Марина Ефимова: «Несомненно, - пишет Крок, - в натуре Вильямса была мистическая сторона». Он обладал врожденной способностью понимать животных. Он говорил, что ослик «Принц», которого ему подарили в детстве, был первым животным, с которым он «обменивался шутками». В Бирме Вильямс по ночам ходил за слонами в лес, куда их отпускали кормиться и общаться, и там он понял, что слоны, родившиеся на воле, остаются домашними животными лишь 8 часов в сутки – рабочий день. Он был очарован ритуалами их общения, глубокой связью матерей и детенышей, обилием эмоций и звуков, эти эмоции выражающих. Вильямс обнаружил в слонах качества, которые ценил в людях: верность, терпение, смелость, способность определить, кому можно, а кому нельзя доверять, и даже чувство справедливости и юмор. На ногах у слонов были шрамы от канатных петель, с помощью которых их ловили и укрощали, добиваясь абсолютного подчинения. Вильямс хотел изменить эту жестокую практику, недостойную столь сложных существ. Ему помогал в этом Бандола.

Диктор: «Бандола родился и вырос в неволе, но в особых условиях. Когда ему было 5 лет, его «узи» (погонщик) - по имени По Токи - решил не укрощать, а приручать слонёнка, заметив, что тот упрямится, когда его наказывают, но готов на всё за ласку и лакомство. Вильямс, понаблюдав за Бандолой и его «узи», понял, что перед ним две неординарные личности. Бандола был сложнее других слонов, он был вожаком, смельчаком и отличником. Он был предан людям, но иногда озорничал или требовал к себе внимания».

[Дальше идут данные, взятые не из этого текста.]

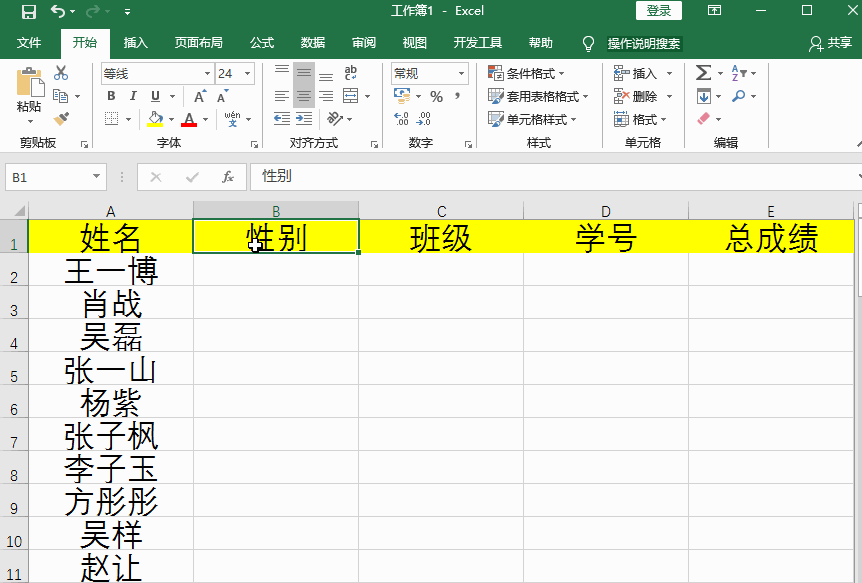This screenshot has height=583, width=862.
Task: Click the increase decimal icon
Action: click(400, 116)
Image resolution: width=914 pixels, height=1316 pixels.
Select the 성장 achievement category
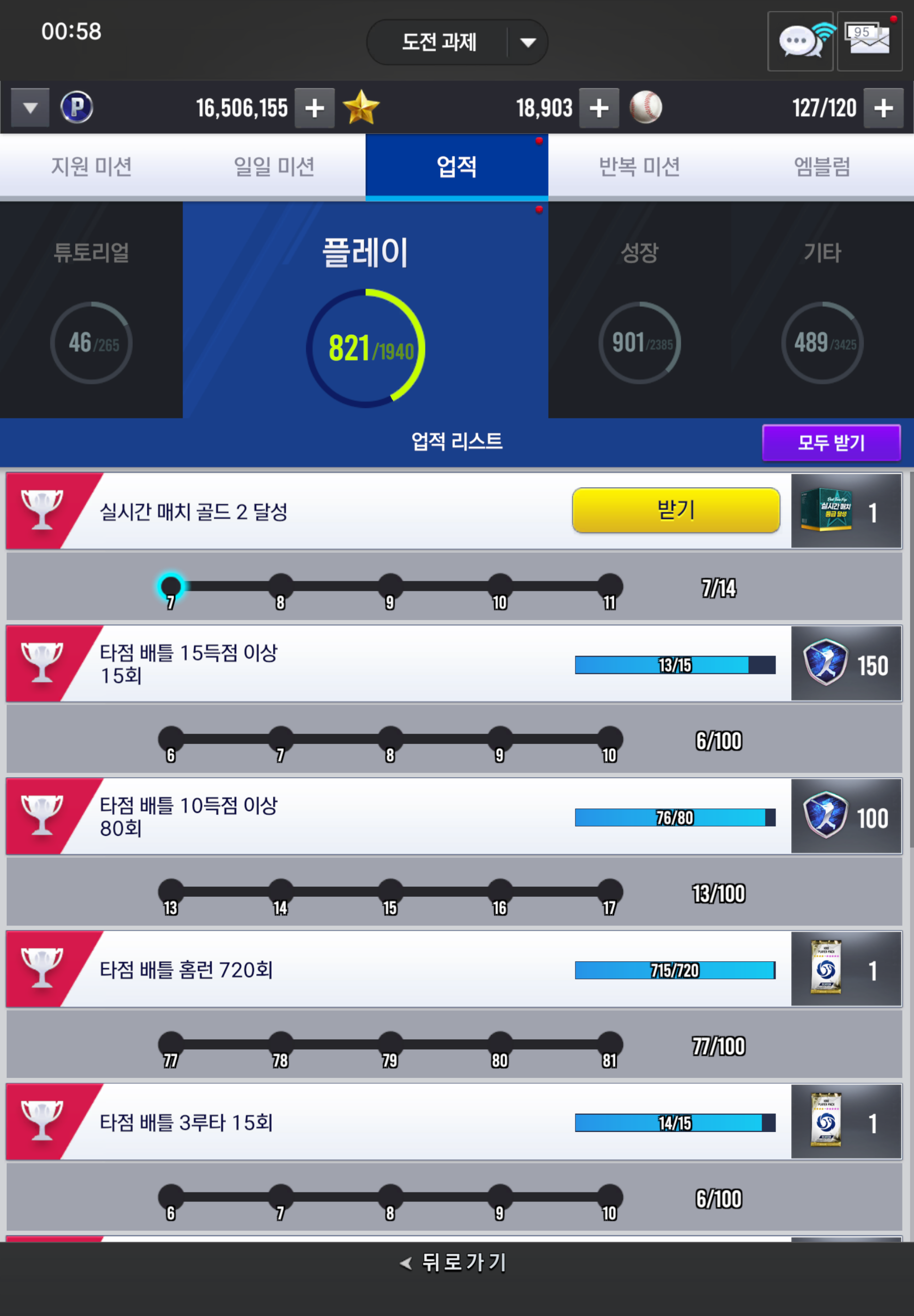click(x=639, y=310)
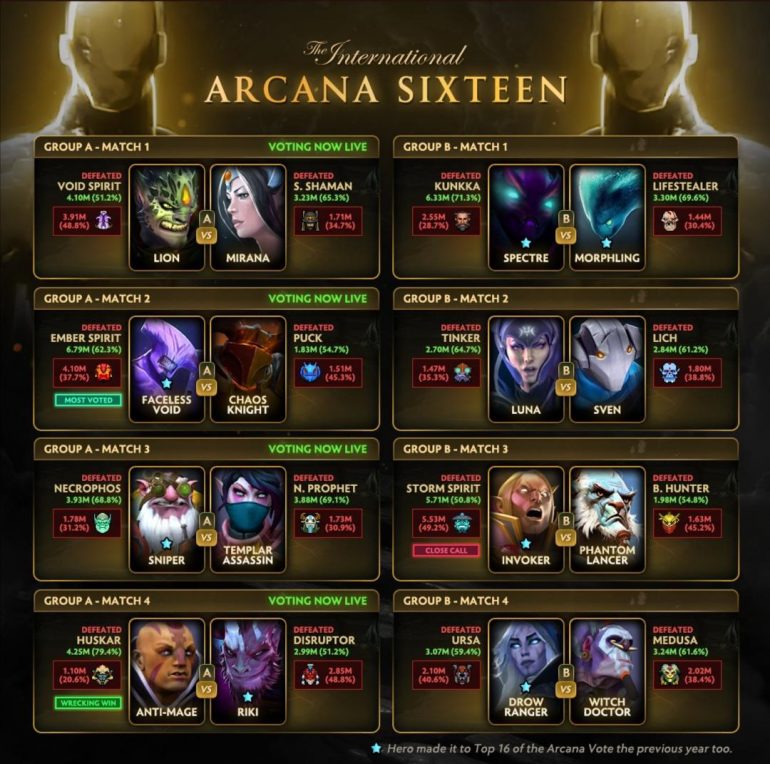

Марина Ефимова: Однажды он открыл склад и съел столько риса, что устроил себе несварение желудка. В другой раз он, трубя, сбежал в лес, и все решили, что Бандола взбесился. Но Вильямс и По Токи поняли, что их питомец измучен сексуальной жаждой. Он стоял перед огромным серым камнем, по ошибке приняв его за слониху, и его гигантский пенис доставал до земли. «Как я его понимал! – писал Вильямс в воспоминаниях. – Мне, как и ему, было 23 года, и я был ужасно одинок в этих джунглях». На следующий же день Вильямс нашел Бандоле пару.

Война с японцами докатилась до Бирмы в 1942 году. Оккупационные власти требовали, чтобы все слоны поступили на службу в японскую армию. Но Вильямс и его «узи» собрали по джунглям беженцев (включая семью самого Вильямса), посадили на слонов стариков и детей и повели свою «слоновью роту» на территорию, свободную от японцев. Неизвестно, как бы они одолели крутые склоны гор, если бы не Бандола. Он двинулся вверх особой поступью, которую Вильямс прозвал «слоновьей лестницей», и все 70 слонов последовали за ним. Оставшиеся годы войны полковник Вильямс и его «рота» были частью Британской 14-й армии. Они помогли военным инженерам построить десятки мостов и загрузить сотни судов.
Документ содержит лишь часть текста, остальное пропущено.